Submucosal fibroid in hysteroscopy.

myomectomy2

Treatment of an intramural fibroid by laparoscopic surgery

myomectomy3

After treatment of an intramural fibroid by laparoscopic surgery.

 

Myomectomy is a surgery to remove one or more fibroids. It is usually recommended when more conservative treatment options fail for women who want fertility preserving surgery or who express desire to retain the uterus. This surgery is fertility preserving although in some circumstances subsequent pregnancies can be difficult or impossible.

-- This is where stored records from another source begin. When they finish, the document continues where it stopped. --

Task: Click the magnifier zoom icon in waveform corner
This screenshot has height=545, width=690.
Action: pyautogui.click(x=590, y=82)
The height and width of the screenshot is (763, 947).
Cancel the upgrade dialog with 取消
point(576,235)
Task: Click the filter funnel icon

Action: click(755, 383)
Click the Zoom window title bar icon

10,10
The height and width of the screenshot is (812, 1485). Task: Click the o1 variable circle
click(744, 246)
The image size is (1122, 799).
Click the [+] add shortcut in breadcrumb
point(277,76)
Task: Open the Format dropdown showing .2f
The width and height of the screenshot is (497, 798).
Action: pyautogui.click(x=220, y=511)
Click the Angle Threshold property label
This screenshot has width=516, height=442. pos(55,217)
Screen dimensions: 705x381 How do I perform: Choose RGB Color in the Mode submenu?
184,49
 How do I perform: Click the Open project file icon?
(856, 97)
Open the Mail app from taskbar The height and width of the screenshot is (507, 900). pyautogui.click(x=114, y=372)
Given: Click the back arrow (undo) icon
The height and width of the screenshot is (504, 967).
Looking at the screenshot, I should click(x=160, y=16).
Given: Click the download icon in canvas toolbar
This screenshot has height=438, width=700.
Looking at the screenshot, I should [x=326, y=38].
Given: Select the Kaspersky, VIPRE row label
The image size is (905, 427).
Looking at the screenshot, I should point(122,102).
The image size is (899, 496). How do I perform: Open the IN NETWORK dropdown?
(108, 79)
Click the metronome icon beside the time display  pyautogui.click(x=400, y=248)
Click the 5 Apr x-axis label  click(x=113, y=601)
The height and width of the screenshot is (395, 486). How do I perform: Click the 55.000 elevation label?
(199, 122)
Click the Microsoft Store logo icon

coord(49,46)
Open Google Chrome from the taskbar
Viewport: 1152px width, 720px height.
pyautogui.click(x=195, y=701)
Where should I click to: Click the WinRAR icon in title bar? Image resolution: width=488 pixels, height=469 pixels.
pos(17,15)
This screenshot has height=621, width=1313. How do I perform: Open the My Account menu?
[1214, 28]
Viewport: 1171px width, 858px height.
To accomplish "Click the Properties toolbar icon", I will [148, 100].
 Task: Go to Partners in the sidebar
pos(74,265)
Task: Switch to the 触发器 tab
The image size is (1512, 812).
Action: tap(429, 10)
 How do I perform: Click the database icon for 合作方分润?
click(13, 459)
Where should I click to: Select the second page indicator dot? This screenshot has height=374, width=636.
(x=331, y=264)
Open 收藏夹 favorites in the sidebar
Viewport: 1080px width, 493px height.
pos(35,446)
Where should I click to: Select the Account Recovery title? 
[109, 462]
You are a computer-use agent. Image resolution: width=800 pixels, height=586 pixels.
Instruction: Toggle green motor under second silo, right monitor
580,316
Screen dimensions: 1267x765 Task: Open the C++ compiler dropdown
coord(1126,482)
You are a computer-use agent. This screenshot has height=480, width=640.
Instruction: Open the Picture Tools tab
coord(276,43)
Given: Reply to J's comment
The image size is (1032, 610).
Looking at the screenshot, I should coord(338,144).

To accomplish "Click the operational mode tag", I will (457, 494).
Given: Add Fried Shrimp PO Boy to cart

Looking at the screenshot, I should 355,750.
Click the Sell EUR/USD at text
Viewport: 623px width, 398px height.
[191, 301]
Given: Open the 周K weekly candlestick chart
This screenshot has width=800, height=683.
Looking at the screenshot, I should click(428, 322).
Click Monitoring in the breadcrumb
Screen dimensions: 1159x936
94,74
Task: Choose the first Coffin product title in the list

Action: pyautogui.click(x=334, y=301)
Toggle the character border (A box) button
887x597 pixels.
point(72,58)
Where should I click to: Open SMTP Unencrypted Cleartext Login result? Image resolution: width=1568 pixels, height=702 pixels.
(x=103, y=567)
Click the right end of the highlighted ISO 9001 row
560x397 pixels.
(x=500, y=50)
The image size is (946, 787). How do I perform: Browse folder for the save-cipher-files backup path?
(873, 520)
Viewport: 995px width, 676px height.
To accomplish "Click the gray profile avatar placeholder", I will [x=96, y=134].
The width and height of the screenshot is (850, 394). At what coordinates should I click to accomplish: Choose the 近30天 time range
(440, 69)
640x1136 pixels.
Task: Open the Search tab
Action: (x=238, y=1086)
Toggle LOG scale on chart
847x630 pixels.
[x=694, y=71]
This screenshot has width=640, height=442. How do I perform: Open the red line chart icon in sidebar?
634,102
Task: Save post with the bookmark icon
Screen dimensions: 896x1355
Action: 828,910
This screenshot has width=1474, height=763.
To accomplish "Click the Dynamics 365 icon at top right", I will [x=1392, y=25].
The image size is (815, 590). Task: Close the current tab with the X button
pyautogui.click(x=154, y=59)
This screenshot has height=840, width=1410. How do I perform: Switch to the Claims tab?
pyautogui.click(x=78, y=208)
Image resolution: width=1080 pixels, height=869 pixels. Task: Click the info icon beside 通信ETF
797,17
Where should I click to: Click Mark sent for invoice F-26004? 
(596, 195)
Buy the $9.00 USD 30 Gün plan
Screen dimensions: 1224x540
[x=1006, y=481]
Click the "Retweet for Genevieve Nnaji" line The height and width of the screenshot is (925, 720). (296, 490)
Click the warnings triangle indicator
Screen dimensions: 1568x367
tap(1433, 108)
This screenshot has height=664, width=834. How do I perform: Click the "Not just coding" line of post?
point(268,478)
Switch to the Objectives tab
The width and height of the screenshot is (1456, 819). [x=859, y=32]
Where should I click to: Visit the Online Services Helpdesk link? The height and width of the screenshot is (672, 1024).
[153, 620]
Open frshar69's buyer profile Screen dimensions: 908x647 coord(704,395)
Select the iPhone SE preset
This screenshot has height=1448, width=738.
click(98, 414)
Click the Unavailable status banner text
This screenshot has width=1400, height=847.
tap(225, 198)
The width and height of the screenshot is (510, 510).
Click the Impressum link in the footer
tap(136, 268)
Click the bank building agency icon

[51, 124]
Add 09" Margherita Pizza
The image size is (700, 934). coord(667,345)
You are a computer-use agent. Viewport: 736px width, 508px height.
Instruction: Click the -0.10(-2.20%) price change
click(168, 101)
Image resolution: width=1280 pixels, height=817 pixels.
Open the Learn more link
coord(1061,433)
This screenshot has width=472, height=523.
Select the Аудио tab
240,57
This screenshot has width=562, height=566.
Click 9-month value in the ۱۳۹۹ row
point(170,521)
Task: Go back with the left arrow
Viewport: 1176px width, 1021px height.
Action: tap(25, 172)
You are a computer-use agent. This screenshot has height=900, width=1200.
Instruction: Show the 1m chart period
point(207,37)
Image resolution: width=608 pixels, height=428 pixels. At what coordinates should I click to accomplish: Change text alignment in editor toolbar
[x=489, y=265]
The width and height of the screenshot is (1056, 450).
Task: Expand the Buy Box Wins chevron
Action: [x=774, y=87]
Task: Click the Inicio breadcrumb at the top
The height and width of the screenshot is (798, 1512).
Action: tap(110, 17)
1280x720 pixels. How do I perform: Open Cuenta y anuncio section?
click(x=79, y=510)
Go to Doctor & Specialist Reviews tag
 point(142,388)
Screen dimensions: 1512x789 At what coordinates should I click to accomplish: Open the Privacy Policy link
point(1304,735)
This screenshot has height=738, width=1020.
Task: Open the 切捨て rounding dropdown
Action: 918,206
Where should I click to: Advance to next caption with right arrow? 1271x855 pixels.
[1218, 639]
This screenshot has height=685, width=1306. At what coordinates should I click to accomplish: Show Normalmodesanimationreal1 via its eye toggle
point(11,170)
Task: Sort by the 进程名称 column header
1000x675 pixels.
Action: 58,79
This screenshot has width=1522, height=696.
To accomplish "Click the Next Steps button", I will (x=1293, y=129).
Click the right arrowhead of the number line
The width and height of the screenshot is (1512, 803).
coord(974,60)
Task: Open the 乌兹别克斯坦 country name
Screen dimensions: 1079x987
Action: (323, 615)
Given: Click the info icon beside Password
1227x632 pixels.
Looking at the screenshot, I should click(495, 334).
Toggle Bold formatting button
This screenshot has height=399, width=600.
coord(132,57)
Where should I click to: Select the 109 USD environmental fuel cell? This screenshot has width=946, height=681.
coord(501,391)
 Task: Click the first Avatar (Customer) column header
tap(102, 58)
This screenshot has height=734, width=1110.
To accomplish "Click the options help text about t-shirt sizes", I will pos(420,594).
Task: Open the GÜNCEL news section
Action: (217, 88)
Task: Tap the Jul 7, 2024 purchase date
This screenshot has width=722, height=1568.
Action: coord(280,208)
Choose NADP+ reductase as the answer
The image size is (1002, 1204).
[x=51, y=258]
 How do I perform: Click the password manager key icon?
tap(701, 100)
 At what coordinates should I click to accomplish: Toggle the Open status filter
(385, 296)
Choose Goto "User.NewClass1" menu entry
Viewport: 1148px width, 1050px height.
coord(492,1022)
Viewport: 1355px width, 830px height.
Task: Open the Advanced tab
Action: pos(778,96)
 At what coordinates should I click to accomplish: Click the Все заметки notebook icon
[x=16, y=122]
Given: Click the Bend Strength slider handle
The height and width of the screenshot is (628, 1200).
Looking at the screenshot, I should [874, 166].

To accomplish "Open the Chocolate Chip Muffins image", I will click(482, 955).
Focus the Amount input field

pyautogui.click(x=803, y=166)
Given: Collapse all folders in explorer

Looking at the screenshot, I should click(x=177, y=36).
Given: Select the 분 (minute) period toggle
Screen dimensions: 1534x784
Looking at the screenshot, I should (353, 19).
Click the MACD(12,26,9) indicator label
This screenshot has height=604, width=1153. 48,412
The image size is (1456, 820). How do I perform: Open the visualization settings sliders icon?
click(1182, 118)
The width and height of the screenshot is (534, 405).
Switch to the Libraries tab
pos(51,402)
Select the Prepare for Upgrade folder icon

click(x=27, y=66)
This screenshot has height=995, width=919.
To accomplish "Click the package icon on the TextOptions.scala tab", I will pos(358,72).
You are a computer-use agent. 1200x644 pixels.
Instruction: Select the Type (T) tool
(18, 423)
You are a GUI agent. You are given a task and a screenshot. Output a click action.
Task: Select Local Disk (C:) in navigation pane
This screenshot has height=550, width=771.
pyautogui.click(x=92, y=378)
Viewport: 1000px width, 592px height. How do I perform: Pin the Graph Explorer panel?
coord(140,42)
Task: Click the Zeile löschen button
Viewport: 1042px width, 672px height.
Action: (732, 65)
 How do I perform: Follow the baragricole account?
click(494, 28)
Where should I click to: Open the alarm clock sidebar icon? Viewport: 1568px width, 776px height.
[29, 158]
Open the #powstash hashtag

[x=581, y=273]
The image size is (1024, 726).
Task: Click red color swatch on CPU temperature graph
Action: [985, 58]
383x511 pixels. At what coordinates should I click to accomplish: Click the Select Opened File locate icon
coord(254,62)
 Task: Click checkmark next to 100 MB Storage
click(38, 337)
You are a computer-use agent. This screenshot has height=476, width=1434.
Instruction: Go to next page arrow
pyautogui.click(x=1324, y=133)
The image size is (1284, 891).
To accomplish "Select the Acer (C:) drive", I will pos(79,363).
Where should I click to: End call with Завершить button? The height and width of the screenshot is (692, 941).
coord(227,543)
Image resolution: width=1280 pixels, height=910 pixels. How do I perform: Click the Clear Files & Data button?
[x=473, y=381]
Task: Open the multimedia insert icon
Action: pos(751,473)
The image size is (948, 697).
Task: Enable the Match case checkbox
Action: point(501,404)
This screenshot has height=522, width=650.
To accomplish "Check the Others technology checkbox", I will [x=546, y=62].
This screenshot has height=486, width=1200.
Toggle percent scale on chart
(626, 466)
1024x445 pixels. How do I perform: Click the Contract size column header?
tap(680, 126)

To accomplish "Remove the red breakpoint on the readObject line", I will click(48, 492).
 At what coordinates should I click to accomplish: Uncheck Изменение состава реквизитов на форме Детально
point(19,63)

There are three techniques types of myomectomy:

  • In a hysteroscopic myomectomy, the fibroid is removed by the use of a resectoscope, an endoscopic instrument inserted through the vagina and cervix that can use high-frequency electrical energy to cut tissue. Hysteroscopic myomectomies can be done as an outpatient procedure, with either local or general anesthesia used. Hysteroscopic myomectomy is most often recommended for submucosal fibroids. A French study collected results from 235 patients suffering from submucous myomas who were treated with hysteroscopic myomectomies; in none of these cases was the fibroid greater than 5 cm.
  • A laparoscopic myomectomy requires a small incision near the navel. The physician then inserts a laparoscope into the uterus and uses surgical instruments to remove the fibroids. Studies have suggested that laparoscopic myomectomy leads to lower morbidity rates and faster recovery than does laparotomic myomectomy. As with hysteroscopic myomectomy, laparoscopic myomectomy is not generally used on very large fibroids. A study of laparoscopic myomectomies conducted between January 1990 and October 1998 examined 106 cases of laparoscopic myomectomy, in which the fibroids were intramural or subserous and ranged in size from 3 to 10 cm.
  • A laparotomic myomectomy (also known as an open or abdominal myomectomy) is the most invasive surgical procedure to remove fibroids. The physician makes an incision in the abdominal wall and removes the fibroid from the uterus. A particularly extensive laparotomic procedure may necessitate that any future births be conducted by Caesarean section. Recovery time from a laparatomic procedure is generally expected to be four to six weeks.

Hysterectomy

Hysterectomy is the classical method of treating fibroids. Although it is now recommended only as last option, fibroids are still the leading cause of hysterectomies in the US.

Endometrial ablation

Endometrial ablation can be used if the fibroids are only within the uterus and not intramural and relatively small. High failure and recurrence rates are expected in the presence of larger or intramural fibroids.